I really wanted to make a nice rec post about Max Gladstone because I enjoyed his Three Parts Dead a lot, but I don't think Two Serpents Rise lives up to it. This isn't an anti-rec, but the first book was so good at building up this world of complicated magical/religious politics, magical essence as currency, corporate magic, gargoyles and social revolution (with multiple female protagonists to boot!) that it was a bit of a let down that the second book, set in a completely different city with different protagonists more or less felt the same as the other one, despite the first city being something more like fantasy!modern-Europe and this one being supposed to be fantasy!Aztec. There were some things that worked, like the local sports teams playing what were clear descendants of Aztec ball games, but the feel of the city suffered a lot in comparison to his first book because it was so similar so I'd seen it all done before. Sense of place isn't always the most important thing in a book, but it is a little bit important when it's a book about people running around trying to keep a city going, and when, for example, your cool magical gambling system seems to be used to play very typical European card games, you've missed a trick. There's a point to be made about colonialism if you're talking South American civilisation analogues, but I don't think he made it very clearly, and these were clearly flourishing Aztec-analogues who happened to have made European-analogue contact some time ago, not built off the current South American situation, so either colonialism didn't happen, or you actually have to explain why it turned out differently here. (It's secondary world fantasy, not an alternate universe, I should note, but nevertheless.)
Some of the issues, not Gladstone's fault. I assume he had nothing whatsoever to do with the pale guy on his book cover when he does describe the protagonist consistently as dark-skinned. On the other hand, I think it would have helped some if the fantasy!Aztec-ish protagonist wasn't called Caleb for no discernible reason, especially when it was something of a plot point that his father was a bit of a traditionalist. I mean, someone please correct me if this is in fact a false cognate, but I kept wondering why he had a Christian Biblical name.
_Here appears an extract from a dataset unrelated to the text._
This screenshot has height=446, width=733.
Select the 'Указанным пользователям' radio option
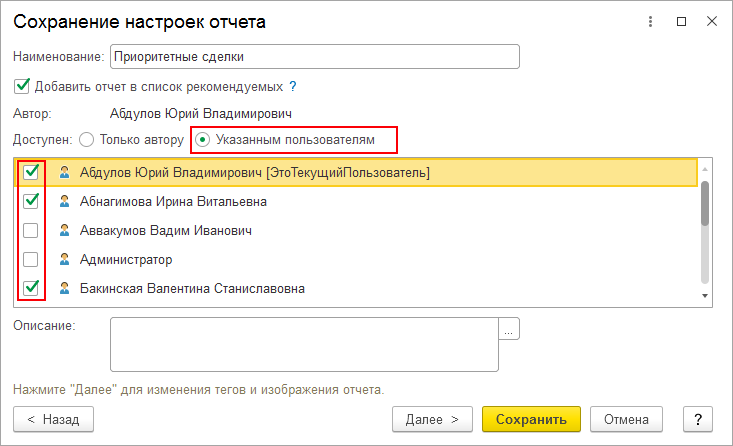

Also, while I appreciate that the protagonist's best friend was a lesbian, probably you don't need to be quite so heavy-handed in how often she explicitly reminds him, especially when her girlfriend shows up a fair bit as a far more subtle hint, and especially when it turns out that we were being reminded eighteen thousand times so that in the end
someone can attempt to ritually sacrifice her to the gods because lesbian sex doesn't count so she's technically a virgin????? Because FUCK. THAT. NOISE. I don't care that this was the opinion of one of the villains of the piece when it was clear that the objections of the heroes were entirely about murder being bad and not that being BULLSHIT.
The first one I still like a lot, and I will probably read whatever he writes next, but it's a shame that this one wasn't quite as good when city politics over religion and the water supply with both considered equally important is so exactly my kind of thing. MORE URBAN PLANNING, LESS DADDY ISSUES, PLEASE.